=== Provided text ===
In 1986, I was much younger than I am now and I didn’t have regular TV access. As a result, I wouldn’t have watched this NBC Special even if it was something I would have been into at the time. Beyond that, I can’t remember seeing any ads or promos. But let’s be honest, who can remember what commercials they caught going on 40 years in the past?

As the decades went by, and as I began associating the title On Wings of Eagles with Ken Follett, I still don’t think I had a good grasp on what, exactly, the book was about. Back in 2012 I picked myself up a copy (stuffed into an order with some birthday presents) without really knowing the subject. I’m pretty sure I at least recognized it had to do with Iran and their Islamic revolution but beyond that I was fuzzy. I have a suspicion that I mixed up President Jimmy Carter’s failed Operation Eagle Claw and Israel’s successful Operation Thunderbolt (aka the Raid on Entebbe), along with other unrelated events, to form a weird idea of what this story was to be about. So while I did buy it, I immediately placed it onto my bookshelf and there it has sat for more than ten years. It’s hard to say, exactly, how I got to this point. Even ten years tests the limits of my memory these days.

However much I misunderstood in getting here, I decided it was high time to just read the book and get it all straight.

The title of the book is derived from Exodus. “You have seen what I did to the Egyptians, and how I bore you on eagles’ wings and brought you to Myself” (Exodus 19:4). If you recognize the reference, that context certainly illuminates the intent of the author. If you do not, perhaps the way Amazon titles the book (On Wings of Eagles: The Inspiring True Story of One Man’s Patriotic Spirit–and His Heroic Mission to Save His Countrymen) will convey a similar sentiment. This is a story about the extraordinary efforts and accomplishments of the one man behind it all – Ross Perot. In fact, you will learn while reading that the term “eagles” is a Perot-ism; this is what he called his most valued employees with the observation that “eagles don’t flock.”
=== Entries provided ===
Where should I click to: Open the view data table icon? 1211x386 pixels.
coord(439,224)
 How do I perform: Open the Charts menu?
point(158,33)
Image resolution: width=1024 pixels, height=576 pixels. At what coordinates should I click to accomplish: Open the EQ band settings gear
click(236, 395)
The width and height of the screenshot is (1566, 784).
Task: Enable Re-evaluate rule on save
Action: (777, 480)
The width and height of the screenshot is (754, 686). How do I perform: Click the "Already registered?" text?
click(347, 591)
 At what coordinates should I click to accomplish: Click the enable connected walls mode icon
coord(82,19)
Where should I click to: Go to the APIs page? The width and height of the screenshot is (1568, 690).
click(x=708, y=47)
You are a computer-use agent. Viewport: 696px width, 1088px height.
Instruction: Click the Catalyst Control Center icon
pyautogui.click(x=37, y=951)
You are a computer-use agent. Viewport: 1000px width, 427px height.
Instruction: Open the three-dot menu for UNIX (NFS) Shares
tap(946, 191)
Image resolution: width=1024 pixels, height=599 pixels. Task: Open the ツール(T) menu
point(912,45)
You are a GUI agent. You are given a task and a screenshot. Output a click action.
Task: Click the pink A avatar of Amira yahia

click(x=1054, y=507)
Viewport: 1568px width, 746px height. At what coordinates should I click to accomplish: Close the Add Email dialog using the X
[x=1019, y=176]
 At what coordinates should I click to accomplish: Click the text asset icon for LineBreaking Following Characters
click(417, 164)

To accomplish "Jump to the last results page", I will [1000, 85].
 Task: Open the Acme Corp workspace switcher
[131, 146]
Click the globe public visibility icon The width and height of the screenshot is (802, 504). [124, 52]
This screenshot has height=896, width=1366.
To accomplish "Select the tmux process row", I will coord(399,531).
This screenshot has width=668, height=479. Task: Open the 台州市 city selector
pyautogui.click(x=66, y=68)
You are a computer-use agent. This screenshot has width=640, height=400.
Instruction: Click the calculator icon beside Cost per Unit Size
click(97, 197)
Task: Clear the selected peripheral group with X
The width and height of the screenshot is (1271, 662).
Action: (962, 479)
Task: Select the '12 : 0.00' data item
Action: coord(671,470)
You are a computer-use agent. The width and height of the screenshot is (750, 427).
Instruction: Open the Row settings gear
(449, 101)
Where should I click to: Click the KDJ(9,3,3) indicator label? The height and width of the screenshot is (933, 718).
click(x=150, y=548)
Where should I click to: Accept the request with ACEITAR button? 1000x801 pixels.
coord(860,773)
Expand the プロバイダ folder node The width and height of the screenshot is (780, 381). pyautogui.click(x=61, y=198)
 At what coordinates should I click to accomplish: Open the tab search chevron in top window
===
Written request 1 – Pick out each line of the records that contains the string "data".
Written request 2 – Continue the piece about reading On Wings of Eagles, starting after its last sentence.
The text and the records are independent of each other.

Exercise response 1 –
Where should I click to: Open the view data table icon? 1211x386 pixels.
Task: Select the '12 : 0.00' data item

Exercise response 2 –
It must be clear from my meandering intro but, if not, I had neither read this novel nor seen the TV series in 1992 when Ross Perot ran for President of the United States. If I had, maybe I would have cast my vote differently that year.

You see, to my 1992 eyes, Ross Perot was not an impressive candidate. While I appreciated his powerpoint* campaign style I found his “giant sucking sound” and like expressions to be over-the-top bombastic. For those readers half my age, imagine MAGA but 10 inches shorter and with a Texarkana accent**.

Even without Mr. Perot in the mix, it was a bizarre campaign year… and I say that using today’s standards.

Ronald Reagan’s vice-president, George H. W. Bush, was running for reelection. One might imagine that his election to a first term was as much an endorsement of Reagan’s successful tenure than anything Bush-specific. By 1992, though, we knew what it was like to have a President Bush. I know that I, for one, had a hard time swallowing that a former CIA director was somehow the reincarnation of Reagan. But who was the alternative? The Democrats had put up an unlikely candidate, the Governor of Arkansas, who came from behind in the primaries to get the nomination. He was indeed “alternative” in more senses of the word than one. He had his youth and a sense of cool*** and probably managed some party crossover on that basis. For all that, though, he managed to squeak out only 43% of the popular vote. Had this been a straight up R v D race, he may well have lost… but it was not.

The weakness in Bush’s resume was challenged, unsuccessfully, in the Republican primaries. Normally, a successful President (especially one with Bush’s 12-year name association with the Presidency) would be fully backed by his party. Instead, George Bush saw minor-but-serious competition for the Republican nomination. His most serious challenger was former White House Press Secretary and political pundit Pat Buchanan, who ran strong enough to highlight Bush’s weaknesses but not strong enough to deny him a victory. Also running was Minnesota Governor Harold Stassen and a former Grand Wizard of the Klu Klux Klan, David Duke. The last never got serious popular support but he remained in the race to the end, adding color to Bush’s blandness.

But once into the general election, we saw a larger array of challengers. On the Libertarian ticket****, Andre Marrou stepped in for Libertarian standard bearer Ron Paul. Paul had, in 1992, launched a bid for the Republican nomination and then dropped out and as Paul’s VP pick from 1988, he seemed a fair choice. Special Forces and Vietnam veteran Bo Gritz who, like Perot, was famous for his POW activism, ran on a “God, Guns and Gritz” platform. Lyndon LaRouche ran, as he always seemed to back then, adding further confusion to the “Andre who?” question****. And last, there was Ross Perot who pulled almost 19% of the popular vote, although such support did not earn a single electoral college vote.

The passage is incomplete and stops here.